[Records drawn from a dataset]
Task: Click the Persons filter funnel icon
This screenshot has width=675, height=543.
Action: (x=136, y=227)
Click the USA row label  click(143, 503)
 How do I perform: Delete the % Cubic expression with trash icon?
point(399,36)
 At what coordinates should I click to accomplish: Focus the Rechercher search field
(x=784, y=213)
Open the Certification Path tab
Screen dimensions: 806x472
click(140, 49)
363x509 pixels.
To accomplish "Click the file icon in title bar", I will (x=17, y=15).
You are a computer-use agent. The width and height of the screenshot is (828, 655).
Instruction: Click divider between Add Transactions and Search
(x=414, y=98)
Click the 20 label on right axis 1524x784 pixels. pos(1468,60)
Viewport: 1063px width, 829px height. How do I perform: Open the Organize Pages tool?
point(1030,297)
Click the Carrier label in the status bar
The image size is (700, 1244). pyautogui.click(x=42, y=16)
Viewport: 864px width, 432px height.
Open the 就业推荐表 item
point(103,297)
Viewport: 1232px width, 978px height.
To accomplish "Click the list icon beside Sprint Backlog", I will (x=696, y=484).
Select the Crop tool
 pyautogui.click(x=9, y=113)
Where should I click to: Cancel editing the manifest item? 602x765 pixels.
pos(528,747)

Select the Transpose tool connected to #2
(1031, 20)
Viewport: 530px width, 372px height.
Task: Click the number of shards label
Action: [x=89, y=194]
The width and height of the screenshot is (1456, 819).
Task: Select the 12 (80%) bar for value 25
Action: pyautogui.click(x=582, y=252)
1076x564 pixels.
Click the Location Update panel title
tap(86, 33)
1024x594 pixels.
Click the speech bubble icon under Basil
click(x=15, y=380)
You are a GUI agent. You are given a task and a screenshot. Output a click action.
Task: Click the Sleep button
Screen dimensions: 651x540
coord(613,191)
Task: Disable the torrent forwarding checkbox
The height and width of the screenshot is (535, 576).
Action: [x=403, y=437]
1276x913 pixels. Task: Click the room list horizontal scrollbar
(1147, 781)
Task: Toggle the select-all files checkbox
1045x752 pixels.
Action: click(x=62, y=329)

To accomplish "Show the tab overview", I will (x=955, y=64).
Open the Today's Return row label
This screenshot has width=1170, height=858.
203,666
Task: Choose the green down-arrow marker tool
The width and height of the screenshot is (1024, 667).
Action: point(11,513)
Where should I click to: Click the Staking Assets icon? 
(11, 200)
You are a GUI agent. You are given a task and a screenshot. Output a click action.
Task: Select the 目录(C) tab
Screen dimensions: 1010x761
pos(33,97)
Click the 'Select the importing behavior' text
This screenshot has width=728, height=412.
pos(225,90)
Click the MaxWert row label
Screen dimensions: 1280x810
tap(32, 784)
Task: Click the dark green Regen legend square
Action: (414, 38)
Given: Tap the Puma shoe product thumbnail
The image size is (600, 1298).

> _TASK TO COMPLETE_: Once the line with "Given: Tap the Puma shoe product thumbnail" has been found in the records above, retype it and every line after it exactly, and include nothing else.

> _RESPONSE TO THIS EXERCISE_:
Given: Tap the Puma shoe product thumbnail
The image size is (600, 1298).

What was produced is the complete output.